His voice broke. We walked through utter darkness in utter silence. I tripped on a vine and said one of the English words I had taught him.

“I wanted to,” he said. “But it was forbidden. I touched her. Her tit. How soft and smooth. She had a delicious smell. She was warm. She would have let me have her but for the custom. I took off her panung, I saw all of her body…”

We walked onward.

“I ache,” he said. He touched himself. “I am in pain.”

“Chew some betel.”

He popped a slice of betel nut into his mouth. His jaws worked furiously, and he spat.

“I still ache,” he said.

“I was afraid of that.”

“If they had waited just a few minutes, Evan! I actually touched her cunat with my purick. In another moment-”

“Don’t think about it.”

“But how can I avoid thinking about it?”

He fell silent. We trudged on a few more paces, then gave it up; it was impossible to see clearly and seemed pointless to continue stumbling about in the darkness. I had a few matches left and managed to light a small fire of leaves and twigs.

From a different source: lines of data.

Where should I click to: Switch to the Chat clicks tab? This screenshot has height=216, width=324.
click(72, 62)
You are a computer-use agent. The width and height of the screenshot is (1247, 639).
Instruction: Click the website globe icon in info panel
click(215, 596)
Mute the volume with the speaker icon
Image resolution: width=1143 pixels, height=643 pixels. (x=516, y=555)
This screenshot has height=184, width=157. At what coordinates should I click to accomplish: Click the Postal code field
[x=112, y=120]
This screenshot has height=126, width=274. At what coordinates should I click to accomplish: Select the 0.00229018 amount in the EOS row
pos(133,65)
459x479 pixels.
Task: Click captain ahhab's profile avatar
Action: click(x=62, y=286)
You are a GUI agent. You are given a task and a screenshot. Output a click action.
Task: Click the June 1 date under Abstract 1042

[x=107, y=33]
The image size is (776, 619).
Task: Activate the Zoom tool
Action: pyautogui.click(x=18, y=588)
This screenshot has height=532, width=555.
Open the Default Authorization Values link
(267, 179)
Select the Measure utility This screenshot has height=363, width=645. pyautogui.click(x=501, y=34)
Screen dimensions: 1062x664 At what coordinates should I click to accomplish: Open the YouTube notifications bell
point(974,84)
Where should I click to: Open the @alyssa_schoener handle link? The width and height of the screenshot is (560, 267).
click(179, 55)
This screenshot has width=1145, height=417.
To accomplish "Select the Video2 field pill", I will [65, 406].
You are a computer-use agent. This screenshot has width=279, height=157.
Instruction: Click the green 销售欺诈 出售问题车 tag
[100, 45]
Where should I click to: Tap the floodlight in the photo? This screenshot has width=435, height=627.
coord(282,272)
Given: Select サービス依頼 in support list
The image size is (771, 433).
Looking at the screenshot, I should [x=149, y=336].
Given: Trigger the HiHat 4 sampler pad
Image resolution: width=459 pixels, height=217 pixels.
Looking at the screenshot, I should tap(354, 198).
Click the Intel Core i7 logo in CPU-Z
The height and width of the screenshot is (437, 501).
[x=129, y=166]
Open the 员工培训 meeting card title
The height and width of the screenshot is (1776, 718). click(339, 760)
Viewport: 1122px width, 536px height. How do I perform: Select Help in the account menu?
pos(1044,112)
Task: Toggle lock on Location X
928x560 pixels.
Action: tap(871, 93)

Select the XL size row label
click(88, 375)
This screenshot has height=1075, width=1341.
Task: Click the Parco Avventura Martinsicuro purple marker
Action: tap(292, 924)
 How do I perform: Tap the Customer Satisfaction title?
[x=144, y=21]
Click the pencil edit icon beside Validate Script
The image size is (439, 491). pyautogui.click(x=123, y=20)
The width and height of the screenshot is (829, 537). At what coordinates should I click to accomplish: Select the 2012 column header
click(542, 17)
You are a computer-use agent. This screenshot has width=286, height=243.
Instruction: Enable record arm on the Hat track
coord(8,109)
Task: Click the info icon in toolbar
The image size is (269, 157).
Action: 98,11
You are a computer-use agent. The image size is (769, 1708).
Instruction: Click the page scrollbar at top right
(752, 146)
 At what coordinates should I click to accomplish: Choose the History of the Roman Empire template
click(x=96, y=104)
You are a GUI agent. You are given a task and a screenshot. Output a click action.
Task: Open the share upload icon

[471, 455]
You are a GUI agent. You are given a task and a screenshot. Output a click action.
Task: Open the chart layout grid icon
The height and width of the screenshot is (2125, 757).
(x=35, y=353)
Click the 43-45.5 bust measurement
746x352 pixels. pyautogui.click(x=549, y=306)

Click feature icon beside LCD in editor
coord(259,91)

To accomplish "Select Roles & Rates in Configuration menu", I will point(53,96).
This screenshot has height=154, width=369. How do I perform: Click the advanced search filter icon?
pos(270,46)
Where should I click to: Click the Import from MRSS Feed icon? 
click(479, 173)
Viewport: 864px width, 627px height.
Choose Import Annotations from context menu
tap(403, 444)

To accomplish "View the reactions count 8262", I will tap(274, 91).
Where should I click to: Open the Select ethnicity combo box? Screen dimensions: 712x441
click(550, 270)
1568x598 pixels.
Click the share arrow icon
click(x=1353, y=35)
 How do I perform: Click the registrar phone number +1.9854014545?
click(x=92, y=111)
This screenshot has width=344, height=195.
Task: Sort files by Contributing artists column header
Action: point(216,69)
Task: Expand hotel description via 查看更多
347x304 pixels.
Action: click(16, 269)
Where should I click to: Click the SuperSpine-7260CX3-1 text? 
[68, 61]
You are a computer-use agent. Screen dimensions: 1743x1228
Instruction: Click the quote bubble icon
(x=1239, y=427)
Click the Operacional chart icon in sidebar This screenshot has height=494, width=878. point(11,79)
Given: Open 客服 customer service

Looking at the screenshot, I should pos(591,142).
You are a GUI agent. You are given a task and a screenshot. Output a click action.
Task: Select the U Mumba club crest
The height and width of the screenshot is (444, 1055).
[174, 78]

“I will not be able to sleep,” he said.

“You will sleep.”

“We could go back in a week, when the Week of Tears and Sighs is ended. Perhaps I could have her then.”

“Perhaps.”

“No. They think we are devils now. They say that we are barbarians. I shall never have that girl, Evan.”

“There are other girls.”

“Ah,” he said. “But where?”

Chapter 8

Crossing the border from Thailand to Laos is about as awe-inspiring an experience as crossing from Connecticut to Rhode Island. When you go into Rhode Island, at least there’s a sign that welcomes you to the state and tells you what the speed limit is and all the terrible things that will happen to you if you exceed it. And you know exactly when you cross that border, too; the surface of the road changes to show you where the Connecticut road crew stopped paving and where the Rhode Island crew took over. None of those formalities are observed when you sneak across from Thailand to Laos. One morning we were in Thailand and that afternoon we were in Laos, and somewhere along the way there had been a border that we had crossed, but the exact moment of our crossing remains undetermined.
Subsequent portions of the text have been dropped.